A prominent Cross River South politician, HRH Etubom (Arc.) Bassey E. Ndem, has raised concerns about the legitimacy of Nigerian democracy, questioning the role of the judiciary in influencing electoral outcomes. In a recent speech made in Calabar at the Anniversary Town Hall Meeting themed: “Aligning the Cross River South Agenda with the Key Themes of the 2024 Budget for Rapid Economic Recovery and Growth”, Ndem argued that the current system empowers judges to overturn the will of the people, effectively making them the ultimate decision-makers in elections NEGROIDHAVEN can report.

Ndem specifically cited the recent legal challenges to the gubernatorial election in Cross River state, where the initial victory of Senator Bassey Edet Otu has being variously challenged in the Nigerian judiciary. He expressed frustration with the seemingly endless litigation process, which he argued ultimately undermines the democratic principle of majority rule.

“Are we practicing democracy or judgeocracy?” Ndem questioned, highlighting the disproportionate power held by unelected judges in determining the outcome of elections. He further criticized the exorbitant cost of elections, suggesting that the billions spent on INEC-organized polls could be better utilized for building a stronger opposition party and promoting constructive political engagement.

“My candid opinion is that we should re-envision our political environment, decide if we want to practice judgeocracy, and possibly stop wasting over N350 billion on the charade of INEC-organized elections; which count for nothing, since even INEC itself tells candidates to their faces at the end of it all to “go to court” and submit their political aspirations to the whims of judicial officers”, Ndem further suggested.

Continuing, the natural ruler said, “In re-envisioning our political environment and the future of our state and country, I must remind us that we are ostensibly still practicing democracy, described as “government by the people and for the people,” and a system in which “the majority has its way while the minority has its say.” We shall proceed with this discussion, bearing in mind those basic tenets.

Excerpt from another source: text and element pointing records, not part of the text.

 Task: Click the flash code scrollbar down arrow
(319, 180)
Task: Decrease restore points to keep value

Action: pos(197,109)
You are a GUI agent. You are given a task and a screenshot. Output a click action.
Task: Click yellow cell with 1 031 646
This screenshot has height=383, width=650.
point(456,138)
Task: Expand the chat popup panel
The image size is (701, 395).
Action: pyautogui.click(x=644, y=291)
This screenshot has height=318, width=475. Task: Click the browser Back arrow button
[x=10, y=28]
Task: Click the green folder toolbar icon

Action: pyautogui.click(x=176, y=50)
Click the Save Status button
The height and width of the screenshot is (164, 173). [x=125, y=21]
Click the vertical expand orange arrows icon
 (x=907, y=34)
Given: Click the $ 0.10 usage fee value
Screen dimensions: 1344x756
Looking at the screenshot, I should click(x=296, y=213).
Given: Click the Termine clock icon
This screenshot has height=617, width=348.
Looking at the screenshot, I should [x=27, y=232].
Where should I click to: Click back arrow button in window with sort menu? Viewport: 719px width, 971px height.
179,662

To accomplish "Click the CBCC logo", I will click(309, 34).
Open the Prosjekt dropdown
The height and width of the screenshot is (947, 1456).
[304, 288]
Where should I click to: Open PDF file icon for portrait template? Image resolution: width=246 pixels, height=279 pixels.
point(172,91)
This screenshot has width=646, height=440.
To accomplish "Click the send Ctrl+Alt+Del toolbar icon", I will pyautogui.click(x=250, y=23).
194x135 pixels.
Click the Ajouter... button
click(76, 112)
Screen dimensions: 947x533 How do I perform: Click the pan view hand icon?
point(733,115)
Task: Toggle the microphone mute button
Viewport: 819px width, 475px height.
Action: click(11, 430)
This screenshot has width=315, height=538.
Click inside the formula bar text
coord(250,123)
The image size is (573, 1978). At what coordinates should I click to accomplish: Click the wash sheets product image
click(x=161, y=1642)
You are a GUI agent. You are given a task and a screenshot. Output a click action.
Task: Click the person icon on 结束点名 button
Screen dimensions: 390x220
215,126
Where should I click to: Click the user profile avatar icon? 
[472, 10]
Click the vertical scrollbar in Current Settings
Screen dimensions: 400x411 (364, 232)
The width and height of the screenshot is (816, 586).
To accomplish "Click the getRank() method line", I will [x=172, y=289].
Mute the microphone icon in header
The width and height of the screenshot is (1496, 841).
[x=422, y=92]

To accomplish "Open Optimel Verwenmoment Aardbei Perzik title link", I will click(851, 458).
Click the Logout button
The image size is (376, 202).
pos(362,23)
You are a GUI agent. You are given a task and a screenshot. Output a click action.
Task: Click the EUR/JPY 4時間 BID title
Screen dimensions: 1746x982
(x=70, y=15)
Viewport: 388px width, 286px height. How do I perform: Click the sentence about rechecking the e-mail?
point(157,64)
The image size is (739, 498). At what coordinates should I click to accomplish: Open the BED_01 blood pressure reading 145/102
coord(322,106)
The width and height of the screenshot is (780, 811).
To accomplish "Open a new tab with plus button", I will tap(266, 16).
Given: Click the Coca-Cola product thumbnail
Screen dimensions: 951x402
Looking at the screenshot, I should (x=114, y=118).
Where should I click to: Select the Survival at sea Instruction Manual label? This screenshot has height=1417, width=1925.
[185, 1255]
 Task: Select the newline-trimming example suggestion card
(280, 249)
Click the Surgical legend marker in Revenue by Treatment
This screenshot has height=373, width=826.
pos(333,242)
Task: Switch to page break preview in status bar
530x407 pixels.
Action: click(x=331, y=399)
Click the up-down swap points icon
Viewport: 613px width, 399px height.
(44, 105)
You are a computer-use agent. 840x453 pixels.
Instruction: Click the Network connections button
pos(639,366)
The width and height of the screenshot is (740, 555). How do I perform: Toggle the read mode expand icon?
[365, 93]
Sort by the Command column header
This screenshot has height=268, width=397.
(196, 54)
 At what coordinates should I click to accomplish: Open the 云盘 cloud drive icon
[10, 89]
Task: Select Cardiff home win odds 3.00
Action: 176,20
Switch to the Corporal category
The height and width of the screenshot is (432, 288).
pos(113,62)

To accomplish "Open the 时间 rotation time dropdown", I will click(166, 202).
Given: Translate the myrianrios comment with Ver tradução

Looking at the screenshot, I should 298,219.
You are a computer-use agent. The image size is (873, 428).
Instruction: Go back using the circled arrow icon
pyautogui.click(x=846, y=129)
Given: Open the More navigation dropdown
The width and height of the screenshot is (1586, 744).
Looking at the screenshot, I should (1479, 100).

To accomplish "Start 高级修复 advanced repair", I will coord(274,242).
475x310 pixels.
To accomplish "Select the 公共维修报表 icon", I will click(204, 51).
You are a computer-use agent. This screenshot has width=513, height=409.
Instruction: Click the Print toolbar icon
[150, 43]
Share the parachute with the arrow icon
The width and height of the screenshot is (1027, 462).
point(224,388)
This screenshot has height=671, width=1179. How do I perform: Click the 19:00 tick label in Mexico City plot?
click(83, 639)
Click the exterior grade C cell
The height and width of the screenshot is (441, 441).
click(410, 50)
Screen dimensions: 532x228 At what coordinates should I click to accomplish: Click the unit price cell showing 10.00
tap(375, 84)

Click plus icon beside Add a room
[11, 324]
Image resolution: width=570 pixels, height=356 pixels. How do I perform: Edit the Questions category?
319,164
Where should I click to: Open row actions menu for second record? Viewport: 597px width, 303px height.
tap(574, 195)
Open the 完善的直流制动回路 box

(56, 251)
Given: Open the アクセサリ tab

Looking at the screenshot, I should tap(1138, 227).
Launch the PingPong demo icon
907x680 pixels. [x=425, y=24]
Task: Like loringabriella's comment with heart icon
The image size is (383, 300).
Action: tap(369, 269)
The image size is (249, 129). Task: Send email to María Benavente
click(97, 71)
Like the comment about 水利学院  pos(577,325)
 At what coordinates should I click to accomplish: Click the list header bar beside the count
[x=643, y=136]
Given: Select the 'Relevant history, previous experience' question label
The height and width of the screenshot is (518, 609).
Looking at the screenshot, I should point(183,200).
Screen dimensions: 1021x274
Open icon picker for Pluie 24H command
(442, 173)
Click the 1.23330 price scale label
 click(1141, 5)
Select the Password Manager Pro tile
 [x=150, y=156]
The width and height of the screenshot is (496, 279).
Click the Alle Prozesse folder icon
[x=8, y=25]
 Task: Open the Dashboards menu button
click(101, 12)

“Cross River State has 18 local government areas (LGAs) in which the deployment of BVAS revealed some notable and even surprising outcomes. A total of 450,000 people made their choice in that election. While Candidate ‘A’ won 15 LGAs, Candidate ‘B’ won only in 3 LGAs. Applying the basic tenets earlier highlighted, one would expect that it was clear that the people had spoken, and the majority would have their way. But, alas, the wishes of the majority of 450,000 voters must still be subjected to those of 3, 5, or 7 “learned” persons, who have a set of rules that only they alone seem to be able to interpret. They have the final say on who the people’s choice will be, all based on arcane and capricious rules, which can change like the weather.

“Meanwhile, these 3, 5, or 7 persons are unelected officials who hold office for life, as it were, and yet have an overriding say on whom almost half a million people went out and stood in the scorching sun and unforgiving rain to decide in the exercise of their sacred franchise”.

Ndem’s comments have sparked a debate among political analysts and citizens, with many expressing similar concerns about the influence of the judiciary and the current state of Nigerian democracy. Some have called for a reform of the electoral system, while others advocate for increased voter education and participation to strengthen the democratic process.